▶ _EXTRACT PROVIDED_:
How Kittitas County Zoning Is Organized
Kittitas County's unincorporated land is governed by the Kittitas County Code, Title 17 (Zoning). The county divides land into roughly a dozen zone classifications, but property owners in rural areas most commonly encounter three categories: Agricultural zones, Rural Residential zones, and Forest Resource zones. Each has its own minimum lot sizes, permitted uses, and subdivision rules.
The first thing to determine is your parcel's zone designation. The easiest way is the county's online GIS parcel viewer at the Kittitas County Assessor's website, which shows the zone label for any parcel. Or look up your parcel using TerraVector's free parcel lookup at terravector.io — it pulls the zone, acreage, and basic constraints for any Washington State parcel in seconds.

▶ _SHORT TASK 1_:
Answer these questions using the text on Kittitas County zoning:
(a) Which title of the Kittitas County Code governs the county's unincorporated land?
(b) Which three zone categories do property owners in rural areas most commonly encounter?
(c) What does TerraVector's free parcel lookup pull for a parcel?
▶ _SHORT TASK 2_: Pick up the text on Kittitas County zoning after its last sentence and continue it for one or two paragraphs.

▶ _RECORDED DATA_:
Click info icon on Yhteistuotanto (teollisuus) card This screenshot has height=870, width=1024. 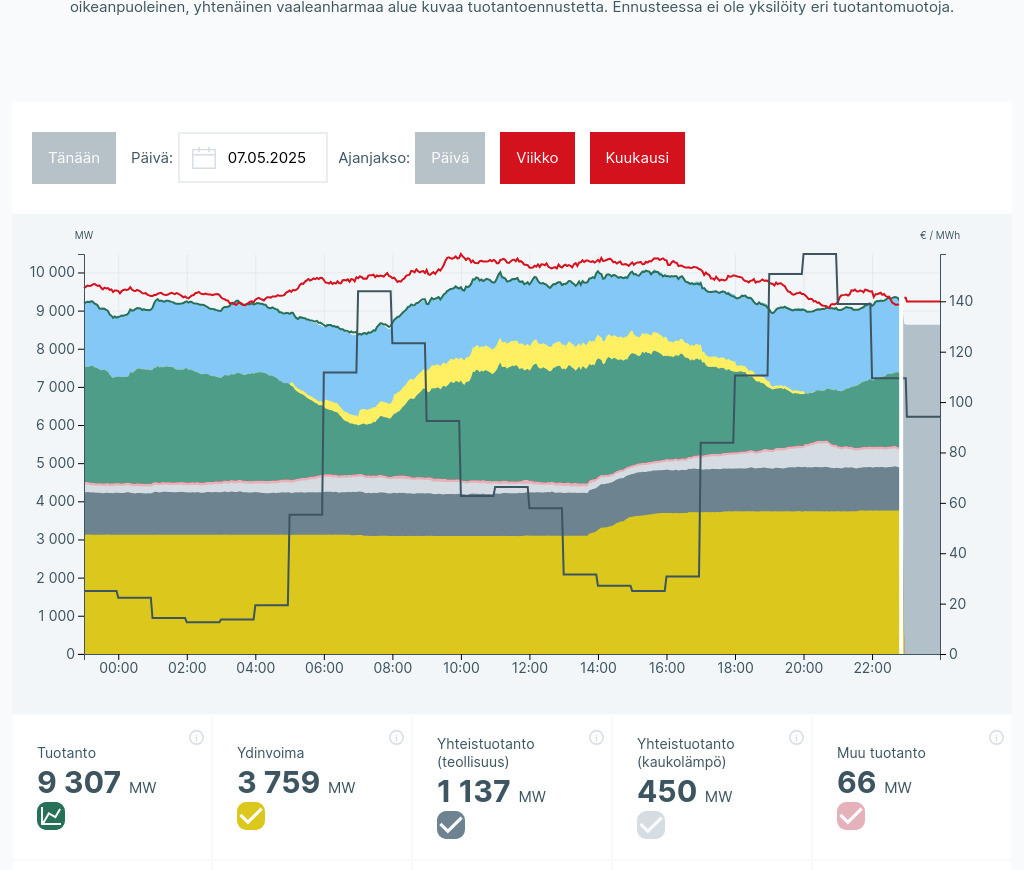pyautogui.click(x=596, y=738)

▶ _TASK RESPONSE 1_:
(a) Title 17 (Zoning).
(b) Agricultural zones, Rural Residential zones, and Forest Resource zones.
(c) The zone, acreage, and basic constraints.

▶ _TASK RESPONSE 2_:
Agricultural Zones: AG-20 and AG-40
Agricultural zones are the most common designation for rural Kittitas County land outside city limits. The number indicates the minimum parcel size in acres.
AG-20 (Agricultural, 20-Acre Minimum)
AG-20 is the dominant zone classification for valley-floor farmland in the Kittitas Valley and ranchland in the foothills. As the name suggests, the minimum lot size is 20 acres — meaning you cannot subdivide a parcel into lots smaller than 20 acres.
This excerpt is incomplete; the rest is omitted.